» Page excerpt
# # # # #
Dave Bell November 06, 2012 at 11:36 PM
I heard from the superintendent of the schools more than anyone else. I got e-mails and phone calls with updates from the superintendent, never one e-mail or phone call or anything from the Hightstown officials or JCP&L. Just would have been nice to be informed
HT November 08, 2012 at 03:13 AM
I agree Dave that the Superintendent gave the most updates but Hightstown also sent them out often. East Windsor's were short, full of blaming JCPL for "not calling us back", etc. Disappointing.
Dave Bell November 08, 2012 at 10:26 AM
HT, where did you receive info from Hightstown? I must not be on the list or something. Last year during Irene I got phone calls about the water, this year I didn't get a single call of e-mail.
Dottie November 08, 2012 at 12:32 PM
Does anyone know if power is back on at Gardenview Apts/ Windsor Regency condos? I'm out of town.
HT November 08, 2012 at 03:54 PM
It came from the Nixle emergency text system. Text the word "yes" to 888-777. Updates were from Hightstown FD. Very knowledgeable to what was happening.
Dave Bell November 08, 2012 at 11:33 PM
Hope to never need the service, but know I will, so thanks for the info.
# # # # #
» Data for locating visible targets
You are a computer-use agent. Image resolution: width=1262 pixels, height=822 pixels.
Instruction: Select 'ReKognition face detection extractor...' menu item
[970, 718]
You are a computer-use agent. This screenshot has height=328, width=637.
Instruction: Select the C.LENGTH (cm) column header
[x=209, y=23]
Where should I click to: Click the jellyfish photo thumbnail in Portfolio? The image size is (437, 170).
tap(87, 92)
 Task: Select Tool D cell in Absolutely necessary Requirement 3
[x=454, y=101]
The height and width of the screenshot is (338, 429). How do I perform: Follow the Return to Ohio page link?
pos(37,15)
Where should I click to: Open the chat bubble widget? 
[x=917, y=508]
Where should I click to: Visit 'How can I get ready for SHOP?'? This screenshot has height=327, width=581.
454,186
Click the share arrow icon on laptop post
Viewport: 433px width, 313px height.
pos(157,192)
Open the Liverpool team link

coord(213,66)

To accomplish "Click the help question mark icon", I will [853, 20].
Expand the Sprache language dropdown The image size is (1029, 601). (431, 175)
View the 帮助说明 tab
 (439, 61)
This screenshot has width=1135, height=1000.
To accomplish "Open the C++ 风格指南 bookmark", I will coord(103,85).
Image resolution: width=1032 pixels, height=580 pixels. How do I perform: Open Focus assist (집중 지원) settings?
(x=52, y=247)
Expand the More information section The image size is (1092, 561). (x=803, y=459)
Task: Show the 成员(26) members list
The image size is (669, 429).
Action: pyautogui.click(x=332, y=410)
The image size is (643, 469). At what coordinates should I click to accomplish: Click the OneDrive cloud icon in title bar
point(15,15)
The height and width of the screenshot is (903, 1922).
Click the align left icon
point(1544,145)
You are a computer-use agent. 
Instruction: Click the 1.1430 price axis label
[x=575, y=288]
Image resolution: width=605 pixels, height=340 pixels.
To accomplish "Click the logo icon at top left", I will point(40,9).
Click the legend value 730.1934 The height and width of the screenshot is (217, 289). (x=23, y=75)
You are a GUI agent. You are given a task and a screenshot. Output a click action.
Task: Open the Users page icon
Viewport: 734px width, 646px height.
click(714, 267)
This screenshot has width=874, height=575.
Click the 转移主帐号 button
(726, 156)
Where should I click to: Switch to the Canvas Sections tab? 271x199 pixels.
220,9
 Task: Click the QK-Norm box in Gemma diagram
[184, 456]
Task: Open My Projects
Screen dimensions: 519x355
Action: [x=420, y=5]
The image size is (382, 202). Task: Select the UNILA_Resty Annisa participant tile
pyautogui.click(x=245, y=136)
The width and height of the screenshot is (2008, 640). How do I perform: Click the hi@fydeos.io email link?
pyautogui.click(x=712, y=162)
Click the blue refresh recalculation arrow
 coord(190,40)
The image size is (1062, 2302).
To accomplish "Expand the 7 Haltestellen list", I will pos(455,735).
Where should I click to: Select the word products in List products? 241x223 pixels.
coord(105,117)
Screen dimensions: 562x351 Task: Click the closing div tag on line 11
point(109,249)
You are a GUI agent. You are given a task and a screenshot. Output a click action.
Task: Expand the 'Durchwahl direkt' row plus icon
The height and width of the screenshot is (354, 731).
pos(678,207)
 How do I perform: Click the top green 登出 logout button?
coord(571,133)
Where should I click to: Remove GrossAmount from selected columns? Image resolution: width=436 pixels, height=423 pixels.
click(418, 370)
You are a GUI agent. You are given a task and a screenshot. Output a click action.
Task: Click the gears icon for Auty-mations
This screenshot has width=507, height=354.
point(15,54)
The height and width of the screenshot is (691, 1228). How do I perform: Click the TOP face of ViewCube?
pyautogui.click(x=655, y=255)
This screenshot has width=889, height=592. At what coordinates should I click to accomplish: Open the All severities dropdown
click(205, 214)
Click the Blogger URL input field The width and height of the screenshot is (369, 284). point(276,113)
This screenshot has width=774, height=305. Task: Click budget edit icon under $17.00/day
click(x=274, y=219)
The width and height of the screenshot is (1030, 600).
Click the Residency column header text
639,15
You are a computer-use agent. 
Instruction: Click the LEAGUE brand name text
# # # # #
» Requirement
Carry the comment thread about storm updates in Hightstown and East Windsor forward from its last comment.

» Exercise answer
casperspooks November 09, 2012 at 04:35 PM
The way NY governor Cuomo summed up his situation applies to NJ: "The utility system we have was designed for a different time and for a different place," Cuomo told a news conference. "It is a 1950s system. ... They have failed the consumers. The management has failed the consumers." "I believe the system is archaic and obsolete in many ways. They are basically one of the last monopolies. ...," Cuomo said on Thursday. "If you are unhappy with the utility company, who do you fire? Who runs it? Who owns it? Where do you get them?" "Part of this is the system. But with LIPA, I also believe part of it is the management, which has been unacceptable. They failed. They have failed the consumers. It is that simple" There have been posts in other threads regarding whom you can email and/or call to make sure those with the power to pressure the utilities to perform satisfactorily do so. If your elected officials don't hear from you, they'll simply assume you're happy with your utilities' emergency response. Seize the opportunity to be heard; others will join you if you spread the word.